Krallinger Martin, Malik Rainer, Valencia Alfonso
Dep. Struct. Comp. Biology Spanish National Cancer Centre (CNIO), Melchor Fernández Almagro, 3, E-28029 Madrid, Spain.
Genome Inform. 2006;17(2):121-30.
Existing biological knowledge stored as structured database records has been extracted manually by database curators analyzing the scientific literature.
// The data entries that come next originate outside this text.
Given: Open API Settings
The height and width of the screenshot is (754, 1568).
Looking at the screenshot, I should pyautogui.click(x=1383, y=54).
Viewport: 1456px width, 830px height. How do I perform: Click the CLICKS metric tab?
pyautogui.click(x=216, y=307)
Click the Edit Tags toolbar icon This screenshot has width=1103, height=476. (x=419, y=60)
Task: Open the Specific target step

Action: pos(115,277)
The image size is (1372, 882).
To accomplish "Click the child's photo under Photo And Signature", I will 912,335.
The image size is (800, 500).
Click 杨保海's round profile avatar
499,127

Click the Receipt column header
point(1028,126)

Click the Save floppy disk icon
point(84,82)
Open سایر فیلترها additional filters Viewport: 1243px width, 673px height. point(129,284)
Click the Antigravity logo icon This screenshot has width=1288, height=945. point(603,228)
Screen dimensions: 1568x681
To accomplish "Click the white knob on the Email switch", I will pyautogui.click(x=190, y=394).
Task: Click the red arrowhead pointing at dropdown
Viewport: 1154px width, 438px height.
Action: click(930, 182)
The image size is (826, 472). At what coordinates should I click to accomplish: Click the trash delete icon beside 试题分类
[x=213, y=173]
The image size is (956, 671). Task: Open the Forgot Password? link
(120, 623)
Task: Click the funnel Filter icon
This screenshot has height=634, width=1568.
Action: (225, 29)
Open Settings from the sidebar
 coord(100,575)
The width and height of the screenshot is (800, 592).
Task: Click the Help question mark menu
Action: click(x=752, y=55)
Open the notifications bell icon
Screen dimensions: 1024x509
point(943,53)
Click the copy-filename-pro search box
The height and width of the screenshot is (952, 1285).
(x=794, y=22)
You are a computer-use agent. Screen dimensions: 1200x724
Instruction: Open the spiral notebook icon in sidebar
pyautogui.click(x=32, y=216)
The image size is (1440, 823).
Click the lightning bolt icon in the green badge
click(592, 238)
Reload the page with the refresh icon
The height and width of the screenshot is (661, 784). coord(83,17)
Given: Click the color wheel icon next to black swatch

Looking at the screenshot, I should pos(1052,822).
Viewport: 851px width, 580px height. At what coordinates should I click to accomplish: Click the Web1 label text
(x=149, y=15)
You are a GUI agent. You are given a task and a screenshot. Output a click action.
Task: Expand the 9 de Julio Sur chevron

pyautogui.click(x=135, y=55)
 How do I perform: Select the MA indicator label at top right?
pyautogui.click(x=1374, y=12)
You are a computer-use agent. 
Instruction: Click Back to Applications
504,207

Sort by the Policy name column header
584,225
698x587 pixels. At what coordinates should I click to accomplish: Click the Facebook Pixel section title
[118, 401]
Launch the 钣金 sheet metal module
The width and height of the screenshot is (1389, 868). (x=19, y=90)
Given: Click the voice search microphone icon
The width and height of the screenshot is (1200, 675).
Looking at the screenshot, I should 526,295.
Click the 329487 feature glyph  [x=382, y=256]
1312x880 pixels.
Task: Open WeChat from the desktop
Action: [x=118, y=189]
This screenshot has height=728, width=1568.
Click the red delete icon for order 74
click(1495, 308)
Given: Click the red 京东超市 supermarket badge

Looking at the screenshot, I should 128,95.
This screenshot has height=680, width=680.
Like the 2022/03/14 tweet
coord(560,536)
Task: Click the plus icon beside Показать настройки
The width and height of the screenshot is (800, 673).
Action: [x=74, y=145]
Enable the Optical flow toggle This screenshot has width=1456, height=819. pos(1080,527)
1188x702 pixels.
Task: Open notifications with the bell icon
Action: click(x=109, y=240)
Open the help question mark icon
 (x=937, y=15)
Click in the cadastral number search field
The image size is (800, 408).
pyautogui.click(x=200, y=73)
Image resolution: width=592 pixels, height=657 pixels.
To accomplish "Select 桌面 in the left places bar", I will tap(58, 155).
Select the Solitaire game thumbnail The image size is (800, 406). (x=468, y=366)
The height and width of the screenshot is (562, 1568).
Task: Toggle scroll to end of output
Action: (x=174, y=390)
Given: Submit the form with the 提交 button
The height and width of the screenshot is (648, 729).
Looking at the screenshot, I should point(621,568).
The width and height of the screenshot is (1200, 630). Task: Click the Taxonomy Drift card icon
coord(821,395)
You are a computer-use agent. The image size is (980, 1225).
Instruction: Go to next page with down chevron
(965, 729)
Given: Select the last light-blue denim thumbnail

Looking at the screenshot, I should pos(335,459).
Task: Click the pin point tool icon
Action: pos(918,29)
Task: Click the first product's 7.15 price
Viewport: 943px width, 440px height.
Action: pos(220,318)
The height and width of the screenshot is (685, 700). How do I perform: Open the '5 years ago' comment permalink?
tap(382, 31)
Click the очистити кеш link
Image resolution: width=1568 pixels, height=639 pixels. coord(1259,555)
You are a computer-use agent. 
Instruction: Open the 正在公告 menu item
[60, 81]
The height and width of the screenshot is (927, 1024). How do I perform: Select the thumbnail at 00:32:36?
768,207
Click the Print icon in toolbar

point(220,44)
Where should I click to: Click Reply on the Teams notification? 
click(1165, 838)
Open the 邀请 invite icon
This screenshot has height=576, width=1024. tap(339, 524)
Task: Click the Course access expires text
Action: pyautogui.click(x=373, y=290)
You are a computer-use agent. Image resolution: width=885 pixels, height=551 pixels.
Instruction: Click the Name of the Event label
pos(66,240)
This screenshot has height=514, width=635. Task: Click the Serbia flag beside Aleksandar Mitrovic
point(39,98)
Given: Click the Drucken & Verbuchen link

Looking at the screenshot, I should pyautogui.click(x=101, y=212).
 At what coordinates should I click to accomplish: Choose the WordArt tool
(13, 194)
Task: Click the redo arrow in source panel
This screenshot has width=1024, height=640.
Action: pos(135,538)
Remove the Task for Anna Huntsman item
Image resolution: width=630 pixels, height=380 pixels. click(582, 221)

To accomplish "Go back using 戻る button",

Most of this information was derived from sentences which describe biologically relevant aspects of genes and gene products. We introduce the Protein description sentence (Prodisen) corpus, a useful resource for the automatic identification and construction of text-based protein and gene description records using information extraction and text classification techniques. Basic guidelines and criteria relevant for the construction of a text corpus of functional descriptions of genes and proteins are proposed. The steps used for the corpus construction and its features are presented. Moreover, some of the potential applications of the Prodisen corpus for biomedical text mining purposes are explored and the obtained results are presented.
作为结构化数据库记录存储的现有生物学知识已由数据库管理员通过分析科学文献手动提取。这些信息大多来自描述基因和基因产物生物学相关方面的句子。我们引入了蛋白质描述句子(Prodisen)语料库,这是一个利用信息提取和文本分类技术自动识别和构建基于文本的蛋白质和基因描述记录的有用资源。提出了与构建基因和蛋白质功能描述文本语料库相关的基本指南和标准。介绍了语料库构建所采用的步骤及其特点。此外,还探讨了Prodisen语料库在生物医学文本挖掘方面的一些潜在应用,并展示了所获得的结果。